Eingeschleppte Pflanzen als Gefahr für die heimische Natur

Eingeschleppte Pflanzen als Gefahr für die heimische Natur

Manche sehen hübsch aus, viele schmecken unseren Insekten und einige machen Ärger: Neophyten. Von diesen "eingewanderten" Pflanzen gibt es Hunderte Arten bei uns. Sie können sogar dem Menschen gefährlich werden.

 Eine Biene auf der Blüte einer Kanadischen Goldrute

Die Kanadische Goldrute ist eine der bei uns am weitesten verbreiteten Neophyten (invasive oder eingewanderte Pflanzenarten). Sie macht sich auf großen Flächen breit und verdrängt heimischen Arten. In ihrem Ursprungsgebiet, Nordamerika bis Alaska, hat die Goldrute viele Fressfeinde und ihr Bestand wird begrenzt. Bei uns hat die Pflanze keine natürlichen Feinde.

Die Kanadische Goldrute ist eine der bei uns am weitesten verbreiteten Neophyten (invasive oder eingewanderte Pflanzenarten). Sie macht sich auf großen Flächen breit und verdrängt heimischen Arten. In ihrem Ursprungsgebiet, Nordamerika bis Alaska, hat die Goldrute viele Fressfeinde und ihr Bestand wird begrenzt. Bei uns hat die Pflanze keine natürlichen Feinde.

Recht neu in NRW, aber auf dem Vormarsch ist der nordamerikanische Stinktierkohl oder Riesenaronstab. Die Blätter können fast einen Meter lang werden.

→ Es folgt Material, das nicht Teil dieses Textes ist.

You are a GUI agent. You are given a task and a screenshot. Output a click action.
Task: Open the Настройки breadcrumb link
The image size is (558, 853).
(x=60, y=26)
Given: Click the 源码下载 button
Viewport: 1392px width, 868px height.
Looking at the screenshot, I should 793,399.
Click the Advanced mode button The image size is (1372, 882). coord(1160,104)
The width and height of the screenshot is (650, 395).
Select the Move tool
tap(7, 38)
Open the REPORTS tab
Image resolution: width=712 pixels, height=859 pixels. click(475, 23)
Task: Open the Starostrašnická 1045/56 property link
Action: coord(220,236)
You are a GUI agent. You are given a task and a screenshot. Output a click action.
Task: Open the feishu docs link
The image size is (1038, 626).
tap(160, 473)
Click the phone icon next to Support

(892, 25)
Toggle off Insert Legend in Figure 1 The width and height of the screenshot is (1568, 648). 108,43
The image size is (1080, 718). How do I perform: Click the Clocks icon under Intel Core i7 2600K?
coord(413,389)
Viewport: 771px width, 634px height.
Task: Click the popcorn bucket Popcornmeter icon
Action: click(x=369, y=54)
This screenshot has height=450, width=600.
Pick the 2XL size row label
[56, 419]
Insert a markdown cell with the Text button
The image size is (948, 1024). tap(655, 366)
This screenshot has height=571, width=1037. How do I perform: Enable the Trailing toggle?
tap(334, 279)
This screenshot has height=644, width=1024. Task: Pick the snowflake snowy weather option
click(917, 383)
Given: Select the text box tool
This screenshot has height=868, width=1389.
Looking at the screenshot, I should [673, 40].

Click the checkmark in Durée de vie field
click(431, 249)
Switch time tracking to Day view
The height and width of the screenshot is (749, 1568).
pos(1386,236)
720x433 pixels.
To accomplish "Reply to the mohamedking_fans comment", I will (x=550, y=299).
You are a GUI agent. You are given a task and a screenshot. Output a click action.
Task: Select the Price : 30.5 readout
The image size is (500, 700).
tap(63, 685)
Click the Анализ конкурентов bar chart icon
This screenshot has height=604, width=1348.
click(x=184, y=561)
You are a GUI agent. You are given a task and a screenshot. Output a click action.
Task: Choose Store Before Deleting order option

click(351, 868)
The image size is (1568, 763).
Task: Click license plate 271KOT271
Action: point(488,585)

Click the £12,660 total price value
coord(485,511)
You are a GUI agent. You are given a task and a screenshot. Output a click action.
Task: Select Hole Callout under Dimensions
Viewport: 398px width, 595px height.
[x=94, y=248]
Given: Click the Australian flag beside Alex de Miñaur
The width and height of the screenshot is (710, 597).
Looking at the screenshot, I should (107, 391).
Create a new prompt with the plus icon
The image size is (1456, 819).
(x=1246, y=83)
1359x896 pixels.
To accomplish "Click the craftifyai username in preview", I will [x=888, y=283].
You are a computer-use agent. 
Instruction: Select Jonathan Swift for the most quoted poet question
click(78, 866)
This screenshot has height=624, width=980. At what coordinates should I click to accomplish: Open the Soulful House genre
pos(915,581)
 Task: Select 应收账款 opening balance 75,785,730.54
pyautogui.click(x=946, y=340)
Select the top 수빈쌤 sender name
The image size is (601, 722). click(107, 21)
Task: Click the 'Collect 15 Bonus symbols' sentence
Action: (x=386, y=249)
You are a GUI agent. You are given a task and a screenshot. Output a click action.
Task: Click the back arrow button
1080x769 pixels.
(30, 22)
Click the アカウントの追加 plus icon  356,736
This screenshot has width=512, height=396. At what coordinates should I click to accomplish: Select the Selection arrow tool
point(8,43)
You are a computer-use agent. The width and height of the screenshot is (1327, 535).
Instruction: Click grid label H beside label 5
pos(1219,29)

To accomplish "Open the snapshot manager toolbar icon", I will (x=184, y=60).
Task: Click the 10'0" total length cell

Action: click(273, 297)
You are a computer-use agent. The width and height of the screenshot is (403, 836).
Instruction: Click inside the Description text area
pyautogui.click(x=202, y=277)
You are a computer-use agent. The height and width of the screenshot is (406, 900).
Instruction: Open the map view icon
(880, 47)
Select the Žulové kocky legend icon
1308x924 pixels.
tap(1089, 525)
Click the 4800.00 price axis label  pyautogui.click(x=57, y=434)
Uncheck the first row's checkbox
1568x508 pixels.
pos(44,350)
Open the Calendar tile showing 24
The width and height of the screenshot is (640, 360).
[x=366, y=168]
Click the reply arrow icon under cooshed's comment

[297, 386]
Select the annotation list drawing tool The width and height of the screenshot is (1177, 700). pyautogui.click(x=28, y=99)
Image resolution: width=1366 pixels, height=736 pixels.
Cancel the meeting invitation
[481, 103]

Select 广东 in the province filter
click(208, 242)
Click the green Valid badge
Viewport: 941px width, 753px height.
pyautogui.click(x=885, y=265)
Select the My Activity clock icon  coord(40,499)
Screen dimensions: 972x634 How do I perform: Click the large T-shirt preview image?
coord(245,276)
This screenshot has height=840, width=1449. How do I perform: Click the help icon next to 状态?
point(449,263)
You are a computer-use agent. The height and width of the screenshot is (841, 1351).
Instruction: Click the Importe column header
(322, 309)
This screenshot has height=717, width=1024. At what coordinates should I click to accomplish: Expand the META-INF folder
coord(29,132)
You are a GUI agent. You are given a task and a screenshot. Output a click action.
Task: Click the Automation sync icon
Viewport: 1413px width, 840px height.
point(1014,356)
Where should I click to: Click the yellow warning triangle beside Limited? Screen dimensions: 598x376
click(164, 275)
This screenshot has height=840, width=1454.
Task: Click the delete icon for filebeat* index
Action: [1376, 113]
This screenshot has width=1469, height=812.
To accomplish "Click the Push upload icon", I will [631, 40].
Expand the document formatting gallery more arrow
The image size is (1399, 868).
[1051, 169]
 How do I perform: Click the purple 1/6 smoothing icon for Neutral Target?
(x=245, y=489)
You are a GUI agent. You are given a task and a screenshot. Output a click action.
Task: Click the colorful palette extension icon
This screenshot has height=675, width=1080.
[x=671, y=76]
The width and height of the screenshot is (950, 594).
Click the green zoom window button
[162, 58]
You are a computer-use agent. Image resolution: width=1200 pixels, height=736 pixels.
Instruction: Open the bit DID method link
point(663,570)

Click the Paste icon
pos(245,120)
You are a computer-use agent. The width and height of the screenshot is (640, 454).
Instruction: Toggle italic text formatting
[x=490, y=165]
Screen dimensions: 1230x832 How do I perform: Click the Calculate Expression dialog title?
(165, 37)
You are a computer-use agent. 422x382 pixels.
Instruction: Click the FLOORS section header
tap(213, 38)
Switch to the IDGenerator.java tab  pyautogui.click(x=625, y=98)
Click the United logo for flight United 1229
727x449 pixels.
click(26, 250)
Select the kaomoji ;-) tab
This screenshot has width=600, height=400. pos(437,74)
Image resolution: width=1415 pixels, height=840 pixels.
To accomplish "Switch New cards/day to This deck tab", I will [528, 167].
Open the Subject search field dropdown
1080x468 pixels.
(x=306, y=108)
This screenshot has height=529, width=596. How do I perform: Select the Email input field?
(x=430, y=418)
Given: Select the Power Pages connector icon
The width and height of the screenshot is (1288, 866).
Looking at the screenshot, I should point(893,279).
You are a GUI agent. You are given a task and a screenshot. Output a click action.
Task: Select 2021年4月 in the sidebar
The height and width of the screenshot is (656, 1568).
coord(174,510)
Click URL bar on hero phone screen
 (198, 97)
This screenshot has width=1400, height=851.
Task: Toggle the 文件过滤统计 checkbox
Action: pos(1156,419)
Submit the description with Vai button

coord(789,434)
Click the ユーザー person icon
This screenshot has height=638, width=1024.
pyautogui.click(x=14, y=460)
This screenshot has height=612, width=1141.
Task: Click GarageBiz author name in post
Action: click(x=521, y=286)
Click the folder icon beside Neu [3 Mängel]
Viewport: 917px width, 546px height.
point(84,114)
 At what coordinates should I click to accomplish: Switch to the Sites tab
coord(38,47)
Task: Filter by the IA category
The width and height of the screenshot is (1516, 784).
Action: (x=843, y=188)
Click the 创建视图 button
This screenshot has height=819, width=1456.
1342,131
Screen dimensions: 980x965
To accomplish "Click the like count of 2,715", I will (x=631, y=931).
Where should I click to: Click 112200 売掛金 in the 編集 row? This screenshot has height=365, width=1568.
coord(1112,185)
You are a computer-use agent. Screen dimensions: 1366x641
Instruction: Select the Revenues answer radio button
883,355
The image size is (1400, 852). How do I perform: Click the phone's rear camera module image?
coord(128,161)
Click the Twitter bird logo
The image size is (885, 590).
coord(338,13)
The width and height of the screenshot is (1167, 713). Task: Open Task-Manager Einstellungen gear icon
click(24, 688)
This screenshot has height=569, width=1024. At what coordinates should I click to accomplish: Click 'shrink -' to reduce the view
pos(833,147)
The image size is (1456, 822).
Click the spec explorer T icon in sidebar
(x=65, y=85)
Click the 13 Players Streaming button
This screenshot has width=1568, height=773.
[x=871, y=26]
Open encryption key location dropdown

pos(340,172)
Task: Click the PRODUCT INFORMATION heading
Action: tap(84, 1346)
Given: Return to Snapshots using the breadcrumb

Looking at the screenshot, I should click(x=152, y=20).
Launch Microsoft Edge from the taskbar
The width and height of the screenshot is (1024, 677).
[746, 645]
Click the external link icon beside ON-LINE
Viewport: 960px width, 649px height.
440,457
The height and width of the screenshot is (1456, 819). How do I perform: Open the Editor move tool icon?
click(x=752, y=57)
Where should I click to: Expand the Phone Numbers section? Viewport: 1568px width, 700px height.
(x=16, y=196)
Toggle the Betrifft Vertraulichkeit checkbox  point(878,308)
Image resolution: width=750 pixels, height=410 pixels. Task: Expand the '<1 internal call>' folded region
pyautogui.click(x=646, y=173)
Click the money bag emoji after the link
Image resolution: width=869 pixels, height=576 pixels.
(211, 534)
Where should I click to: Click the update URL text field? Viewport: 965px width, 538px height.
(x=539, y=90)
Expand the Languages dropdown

In freier Natur wird die Pflanze zum Problem, weil sie die ursprüngliche Vegetation verdrängt.

Der Riesenbärenklau, auch Herkulesstaude, kann knapp vier Metern hoch werden. Die Pflanze hat keinen guten Ruf – zu Recht: Sie sondert ein Gift ab, das andere Pflanzen schädigt und gefährlich für den Menschen ist. Die Substanz löst den natürlichen Sonnenschutz der Haut auf; schon bei normalem Sonnenlicht entstehen so schwerste Verbrennungen. Die Berührung mit der gefährlichen Pflanze kann aber auch Fieber, Schweißausbrüche und Kreislaufschocks auslösen.

Der Japanische Staudenknöterich will hoch hinaus – und zwar schnell: Die Pflanze wächst bis zu 25 Zentimeter am Tag. Ganze Uferstreifen und Felder wachsen so ruckzuck zu, sodass es anderen Pflanzen an Platz und Licht fehlt. Abmähen hilft da nicht, denn schon kleine Pflanzenteile der Wurzeln reichen aus, um neue Triebe zu bilden. Die Wurzeln sind oft mehrere Meter tief.

Ein Einwanderer aus Amerika macht vor allem Allergikern zu schaffen: die Beifuß-Ambrosie. Diese spät blühende Pflanze verschleudert bis in den November hinein Milliarden ihrer Pollen, die bei Allergikern schwere Reaktionen auslösen können: von Tränenfluss und Juckreiz bis hin zu Asthma. Bemerkenswert ist die lange Keimfähigkeit ihrer Samen: bis zu 40 Jahre.

Das Drüsige oder Indische Springkraut verbreitet sich besonders gut am Wasser und verdrängt dort massiv andere Pflanzen. Das gefährde auch die Lebensgrundlage für andere Lebewesen wie Schmetterlinge und Käfer, fürchten Umweltschützer. Eine einzelne Pflanze produziert allein 4.000 Samen, die sie bei geringster Berührung meterweit wegschleudert – daher der Name Springkraut. Verwandt ist die Pflanze, die ursprünglich aus Indien stammt, mit dem heimischen, gelbblühenden "Rühr-mich-nicht-an", das ebenfalls über diesen Schleudermechanismus der Samenkapsel verfügt.

Er ist hübsch und duftet, aber auch er gehört hier nicht hin – der Schmetterlingsflieder, oder auch Sommerflieder. Die Pflanze stammt ursprünglich aus China und Tibet. Im Garten macht der Schmetterlingsflieder seinem Namen alle Ehre: Falter aller Art, aber auch Hummeln naschen an seinen Blüten. Doch auch der Schmetterlingsflieder verdrängt heimische Arten, besonders Fliederarten. Ein einzelner Strauch kann jährlich bis zu drei Millionen Samen bilden.